Il n'avait jamais touché à une caméra. Il n'avait jamais écouté de films. Et voilà qu'il se retrouvait dans la même pièce que Jean-Claude Lauzon et Pierre Bourgault, sans même savoir qui ils étaient... «En quelques années, j'ai consommé tellement de films que je me suis rattrapé. Mais à l'époque, je me défendais stupidement en disant que je gardais mon style épuré pour trouver la réelle expression personnelle sans corruption. Ce qui était juste un moyen de défense pour expliquer ce que je foutais là!» raconte-t-il en riant.

Après son baccalauréat, Yves-Christian Fournier a fait la Course destination monde. Une expérience qui a changé sa vie du tout au tout et lui a donné le goût du documentaire. «Je n'avais jamais voyagé avant de faire la Course. Il s'est passé un déclic hallucinant. Après une semaine, je me suis fait mettre en prison en Tanzanie. Je suis devenu vraiment habile en logistique de voyage pour avoir des permissions de tourner dans des léproseries ou d'autres endroits déments.»

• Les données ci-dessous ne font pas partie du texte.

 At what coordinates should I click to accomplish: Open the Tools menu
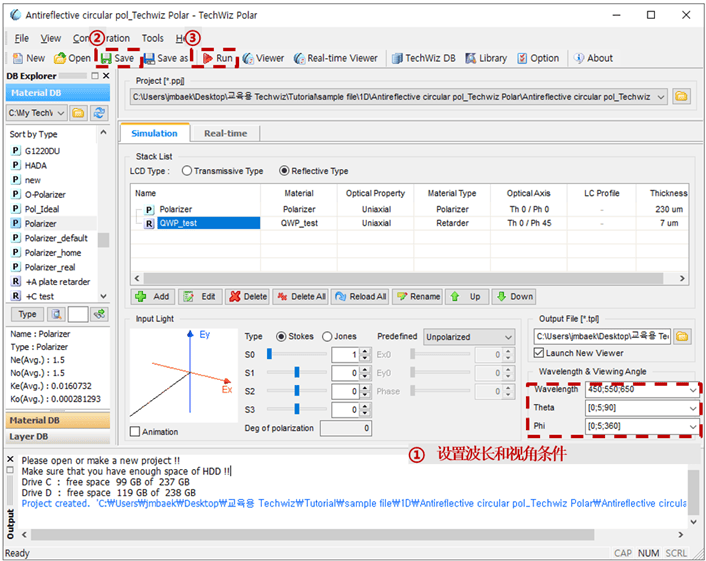click(x=152, y=38)
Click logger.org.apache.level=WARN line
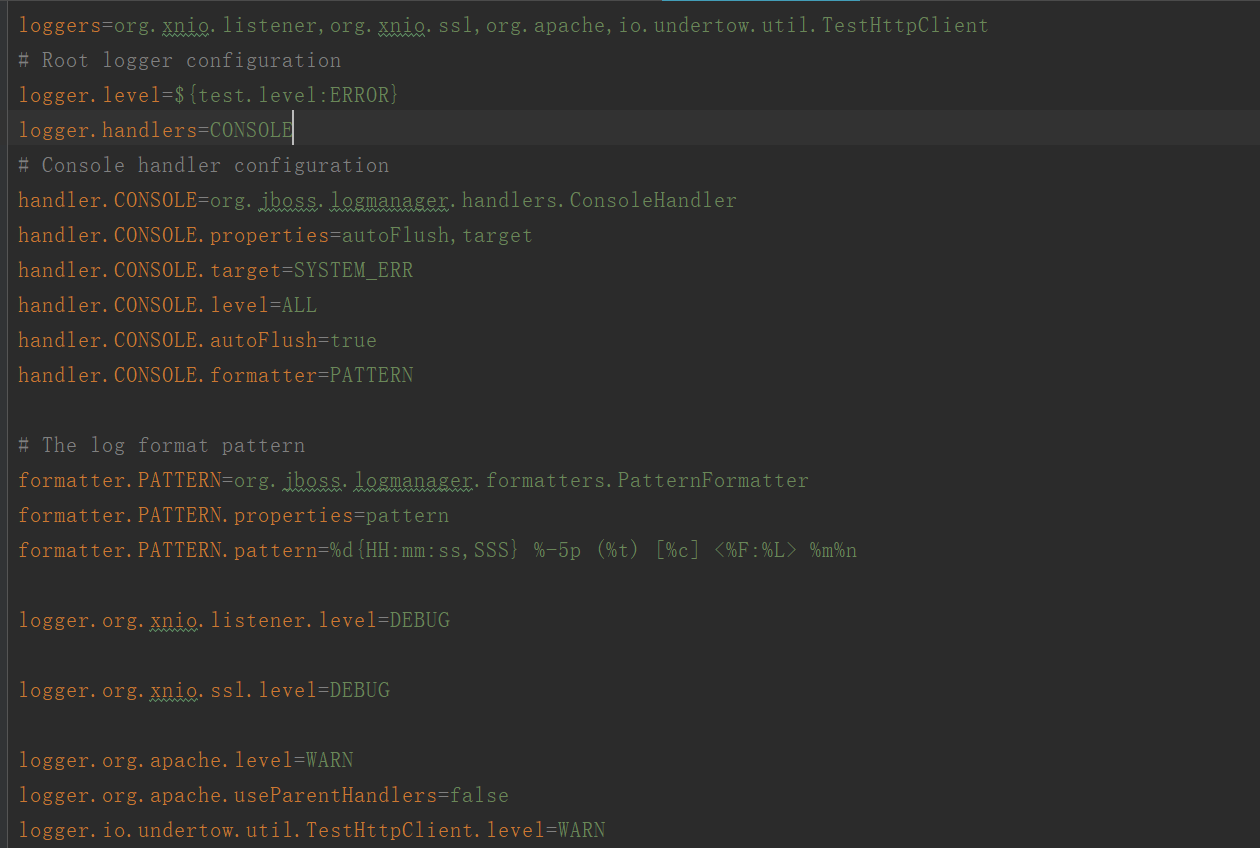The width and height of the screenshot is (1260, 848). coord(186,760)
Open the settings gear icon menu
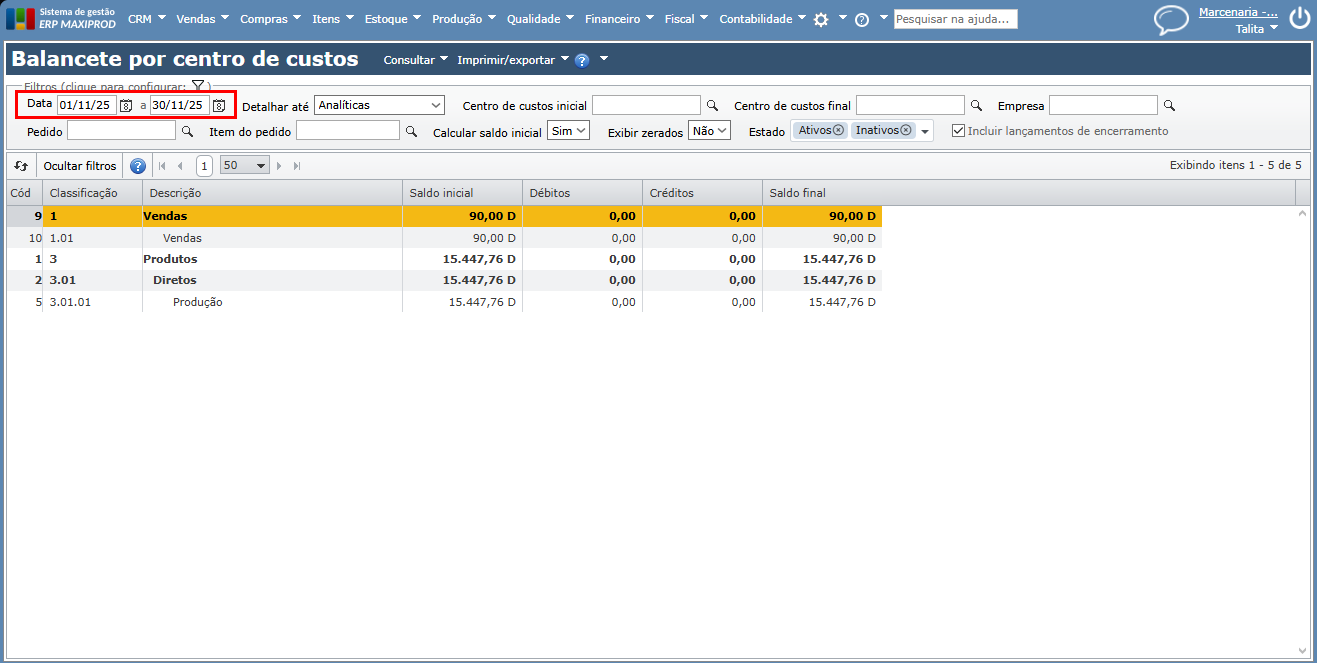1317x663 pixels. point(821,19)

Son expérience comme réserviste dans l'armée pendant quatre ans lui a alors servi, dit-il. L'armée, vraiment? «Oui, oui. Je me faisais renvoyer de toutes les écoles secondaires où j'allais et j'avais besoin de bien gérer mon rapport à l'autorité. C'était ça ou le centre d'accueil. J'ai pris ça pour me protéger de moi. Mais c'était pire que le centre d'accueil!»

Il n'est pas revenu tout à fait indemne de la Course destination monde. Aller en zones de guerre, voir des cadavres, être aux premières loges de l'horreur, disons que ça marque... «J'ai tenu la main d'un enfant de quatre mois qui mourait du sida. Ces choses-là te transforment, te fortifient aussi.»

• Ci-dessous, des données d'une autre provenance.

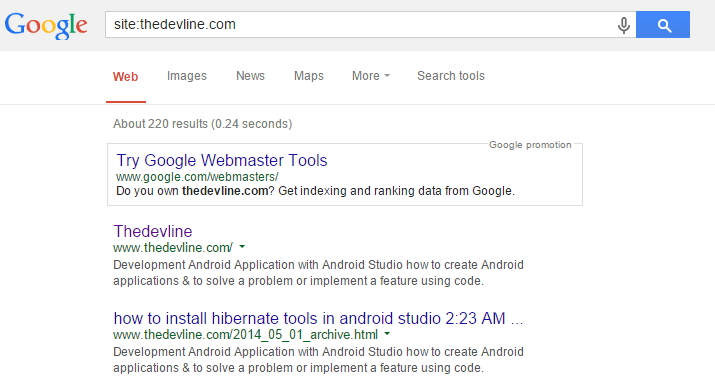
Task: Click the Google promotion label
Action: [530, 145]
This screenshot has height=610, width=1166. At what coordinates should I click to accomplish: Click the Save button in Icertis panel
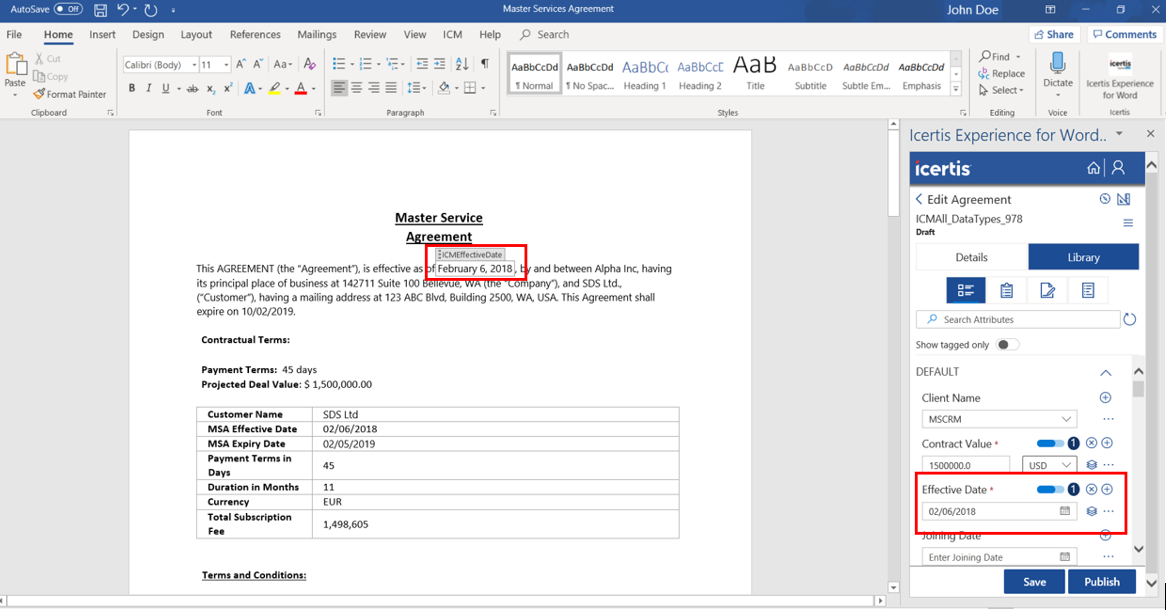coord(1034,581)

Une école de vie, la Course? «Je ne sais pas. Je suis revenu de là, j'étais fucké en tabarouette!»

Après la Course, Yves-Christian Fournier a fait du court métrage et travaillé sur un documentaire réalisé par Martin Fournier avec Robert Lepage, qu'il a accompagné à Venise et à Toronto. Une rencontre exceptionnelle et inspirante, dit-il.

Sa carrière de publicitaire a démarré par la suite. Six années de pur bonheur, où il a eu la chance de beaucoup voyager. Rejetant les «préjugés très faciles» sur la publicité, il n'est pas de ceux qui croient qu'on ne peut pas faire à la fois des pubs de bière et du cinéma. La pub est une «belle école», dont il ne nie pas l'influence sur son oeuvre. «Pour moi, le plaisir en publicité, c'est l'exploration de mon art. Il ne faut pas se leurrer. N'importe quel réalisateur fait de la publicité, à moins que la publicité ne l'ait pas désiré ou l'ait rejeté.»

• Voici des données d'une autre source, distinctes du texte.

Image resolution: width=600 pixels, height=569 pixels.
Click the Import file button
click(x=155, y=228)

Condescendant, Yves-Christian Fournier? La dernière chose qu'il souhaite, c'est de passer pour tel. «Les gens pensent à tort que je suis au-dessus de mes affaires parce que je suis juste confiant, mais ça n'a rien à voir!»

Et puis, la confiance n'exclut pas le doute, toujours essentiel, observe-t-il. «Si ce que l'on fait ne nous fait pas peur, ça ne vaut pas la peine de le faire. Ça me rassure d'avoir des doutes quand je fais quelque chose.»

Que le doute lui donne confiance ou que la confiance le fasse douter, peu importe. Après avoir vu Tout est parfait, on n'a aucun doute sur son immense talent.